Q. What do you do when the president of the board, property manager, and super are all from the same family? I tried waking up our shareholders with memos and flyers about the conflict of interest to no avail. Our beautiful Garden of Eden has become ridden with drugs and more renters than actual shareholders residing here. A real estate owner who doesn’t live here but serves on the board has been selling and renting out apartments. The parking list is a big secret, and not seen by shareholders to verify that seniority is followed (which it isn’t). The management company attached a hold harmless clause to their contract due to the conflict of interest to protect themselves. But what about us? Who has the real shareholders’ backs when it comes to following laws, policy and procedures?
A. “As per Florida condominium law,” says Jane Bolin, an attorney and managing member with the firm PeytonBolin, which has offices in Fort Lauderdale, Orlando, and Tampa Bay, “a board member cannot take an action that provides a direct or indirect personal benefit. This is a violation of statute, and the board member may be liable for monetary damages. There are mechanisms to handle the conflicts that a Florida attorney can explain.

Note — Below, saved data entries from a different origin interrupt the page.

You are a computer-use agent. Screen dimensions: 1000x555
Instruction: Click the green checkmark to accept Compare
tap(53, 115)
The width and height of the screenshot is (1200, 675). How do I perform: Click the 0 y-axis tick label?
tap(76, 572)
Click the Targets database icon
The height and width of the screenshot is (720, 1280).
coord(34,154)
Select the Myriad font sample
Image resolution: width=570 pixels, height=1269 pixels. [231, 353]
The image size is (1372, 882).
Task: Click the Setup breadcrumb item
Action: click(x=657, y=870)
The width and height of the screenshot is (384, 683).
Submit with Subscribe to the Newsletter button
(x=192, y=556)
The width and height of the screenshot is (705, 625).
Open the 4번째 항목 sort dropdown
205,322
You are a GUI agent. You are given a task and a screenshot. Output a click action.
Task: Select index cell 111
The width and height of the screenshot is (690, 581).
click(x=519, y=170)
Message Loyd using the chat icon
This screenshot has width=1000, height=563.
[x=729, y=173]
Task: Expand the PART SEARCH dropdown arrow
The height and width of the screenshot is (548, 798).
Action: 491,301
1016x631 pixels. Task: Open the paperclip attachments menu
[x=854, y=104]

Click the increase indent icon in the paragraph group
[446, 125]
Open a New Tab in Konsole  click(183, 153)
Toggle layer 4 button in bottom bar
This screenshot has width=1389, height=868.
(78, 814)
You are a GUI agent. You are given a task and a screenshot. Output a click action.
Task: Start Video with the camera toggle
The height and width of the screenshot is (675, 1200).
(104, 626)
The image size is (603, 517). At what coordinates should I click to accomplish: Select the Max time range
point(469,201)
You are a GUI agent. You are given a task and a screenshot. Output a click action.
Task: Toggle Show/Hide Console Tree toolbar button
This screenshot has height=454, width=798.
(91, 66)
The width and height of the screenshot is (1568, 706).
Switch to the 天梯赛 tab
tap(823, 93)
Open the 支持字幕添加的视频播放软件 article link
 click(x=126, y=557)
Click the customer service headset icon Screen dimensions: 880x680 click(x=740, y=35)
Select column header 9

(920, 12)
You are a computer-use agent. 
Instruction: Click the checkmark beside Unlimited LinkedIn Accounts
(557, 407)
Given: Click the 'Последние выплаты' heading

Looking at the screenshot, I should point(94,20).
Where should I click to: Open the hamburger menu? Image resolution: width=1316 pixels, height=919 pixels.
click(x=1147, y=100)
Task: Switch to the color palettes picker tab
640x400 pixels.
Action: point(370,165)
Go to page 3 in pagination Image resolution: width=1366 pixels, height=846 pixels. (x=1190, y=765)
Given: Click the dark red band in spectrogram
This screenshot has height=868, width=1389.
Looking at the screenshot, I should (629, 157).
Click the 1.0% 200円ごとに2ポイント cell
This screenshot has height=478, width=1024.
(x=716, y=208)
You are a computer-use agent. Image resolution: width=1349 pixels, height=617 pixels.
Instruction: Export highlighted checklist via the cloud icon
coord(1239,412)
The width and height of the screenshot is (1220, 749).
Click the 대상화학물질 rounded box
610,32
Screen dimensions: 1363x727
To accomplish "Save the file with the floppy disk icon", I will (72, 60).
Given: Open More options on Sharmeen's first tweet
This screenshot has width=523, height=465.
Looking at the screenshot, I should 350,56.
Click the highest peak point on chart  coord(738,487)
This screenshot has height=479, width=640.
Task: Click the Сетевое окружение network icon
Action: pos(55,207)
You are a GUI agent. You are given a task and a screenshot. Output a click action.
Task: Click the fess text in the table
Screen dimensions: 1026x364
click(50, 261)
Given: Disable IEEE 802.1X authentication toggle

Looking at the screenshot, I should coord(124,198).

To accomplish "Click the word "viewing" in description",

“It also sounds like this concerned unit owner is unable to gain access to records, and is bothered by the amount of rentals. Florida law provides for access to records in the form of an official records request. The activities of the board are not meant to be secret, but rather, transparent. As for the rentals, the owner needs to look to the governing documents to see what restrictions, if any, exist for rentals. Certainly this is a consideration, as it may mean that the association will not qualify as FHA certified. That limits buying power, and ultimately affects property value.”